Re: Tales From the Hot Side

Posted: Sun Mar 14, 2010 2:28 pm
by DBear
Congrats that you didn't get blowoff all over the place, 530 can be a vigorous fermentor. Have you made saisons with 530 before? That is not the first non-saison yeast I would have thought of. I have never had a lag time of 1 hour with 530, what was the OG of the beer and the size of the starter?

Re: Tales From the Hot Side

Posted: Sun Mar 14, 2010 2:33 pm
by Bugeater
Most of the saisons I have done have been with 565. I let this stuff ramp up to as high a temp as it will go on its own and then slowly raise it to around 95° or so. As long as you didn't get close to 140° you didn't cook the stuff. 110° is a little high but should work just fine though I would drop it to the low 90's.

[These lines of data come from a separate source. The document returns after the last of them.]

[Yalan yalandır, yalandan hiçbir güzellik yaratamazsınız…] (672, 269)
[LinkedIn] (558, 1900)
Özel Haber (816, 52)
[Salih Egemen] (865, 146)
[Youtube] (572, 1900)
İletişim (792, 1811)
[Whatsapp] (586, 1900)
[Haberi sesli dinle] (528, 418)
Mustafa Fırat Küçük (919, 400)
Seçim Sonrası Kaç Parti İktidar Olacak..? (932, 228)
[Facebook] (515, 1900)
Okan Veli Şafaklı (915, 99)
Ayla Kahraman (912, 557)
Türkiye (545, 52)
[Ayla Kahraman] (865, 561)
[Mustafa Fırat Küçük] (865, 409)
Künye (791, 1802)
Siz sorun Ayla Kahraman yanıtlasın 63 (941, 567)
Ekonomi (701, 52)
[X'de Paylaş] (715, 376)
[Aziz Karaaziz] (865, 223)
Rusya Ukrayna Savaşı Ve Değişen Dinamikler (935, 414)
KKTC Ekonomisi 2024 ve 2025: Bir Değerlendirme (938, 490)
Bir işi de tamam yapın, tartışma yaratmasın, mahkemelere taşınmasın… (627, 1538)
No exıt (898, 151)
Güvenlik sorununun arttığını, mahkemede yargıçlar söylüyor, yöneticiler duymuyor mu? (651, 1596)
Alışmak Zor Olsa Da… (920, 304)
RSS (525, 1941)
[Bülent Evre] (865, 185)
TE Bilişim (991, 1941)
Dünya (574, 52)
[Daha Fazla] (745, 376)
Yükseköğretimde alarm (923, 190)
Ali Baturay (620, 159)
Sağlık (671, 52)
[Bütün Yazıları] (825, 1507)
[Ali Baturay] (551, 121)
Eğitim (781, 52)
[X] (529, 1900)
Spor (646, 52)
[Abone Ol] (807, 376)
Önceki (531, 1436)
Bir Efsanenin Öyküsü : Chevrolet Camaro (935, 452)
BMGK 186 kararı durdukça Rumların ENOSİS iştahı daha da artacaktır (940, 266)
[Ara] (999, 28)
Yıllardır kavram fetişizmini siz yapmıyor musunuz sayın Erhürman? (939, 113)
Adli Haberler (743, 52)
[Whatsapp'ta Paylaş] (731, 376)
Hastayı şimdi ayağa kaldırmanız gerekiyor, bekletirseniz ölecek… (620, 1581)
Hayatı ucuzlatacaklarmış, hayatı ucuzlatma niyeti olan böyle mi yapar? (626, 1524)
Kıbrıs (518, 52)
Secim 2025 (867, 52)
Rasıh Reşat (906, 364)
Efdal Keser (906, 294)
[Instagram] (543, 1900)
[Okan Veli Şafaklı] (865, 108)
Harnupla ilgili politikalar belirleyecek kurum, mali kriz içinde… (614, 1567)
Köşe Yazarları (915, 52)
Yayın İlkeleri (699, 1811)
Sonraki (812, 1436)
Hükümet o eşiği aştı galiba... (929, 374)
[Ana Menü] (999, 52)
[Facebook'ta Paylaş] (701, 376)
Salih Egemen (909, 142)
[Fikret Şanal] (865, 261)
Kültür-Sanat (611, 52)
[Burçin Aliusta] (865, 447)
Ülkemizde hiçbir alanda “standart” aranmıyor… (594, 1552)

Just don't try to drop the temp too fast or the yeast will stop working and you will have attenuation problems. I don't know about the yeast you are using, but the 565 will stop and start at random times on it's own even if you don't do anything to it. Any sudden change of temp will definitely make it stop for a while. Just be patient and it will take off again.

Wayne

Re: Tales From the Hot Side

Posted: Sun Mar 14, 2010 3:59 pm
by SacoDeToro
In my experience, 530 works best at 70 degrees for the flavor profile I seek in my Belgian-style beers. I wasn't concerned about halting activity by rapidly cooling it from 110 degrees so much as I was halting the potential production of fusels and other off-flavors. 530 has a totally different activity profile than 565. In my experience, 565 is a very poor performer. I disabused myself a long time ago to the notion that you must use a saison-derived strain to make a good saison. I've found 530 to have rustic flavors in most Belgian-style applications, especially when it's used as the bottle conditioning yeast. I've used 530 in many saisons to my personal satisfaction.

The particular saison I brewed this time had a large proportion of rye and some triticale as well. It was a pretty protein-heavy wort and normally I would've expected a large amount of blow-off. I can only guess that at 110 degrees CO2 came out of solution so readily that it never formed a foamy krausen. I'll know when I clean out the conical at the end of fermentation.

I pitched approximately one million cells per mililiter of wort per degree Plato - pretty standard. The OG of the beer was 1.056 and I'm targeting an FG of 1.004-1.005

Re: Tales From the Hot Side

Posted: Mon Mar 22, 2010 5:51 am
by SacoDeToro
Looks like things finished out at 1.005 for about 91% attenuation. No off-flavors or fusels that I can detect. Pretty crazy.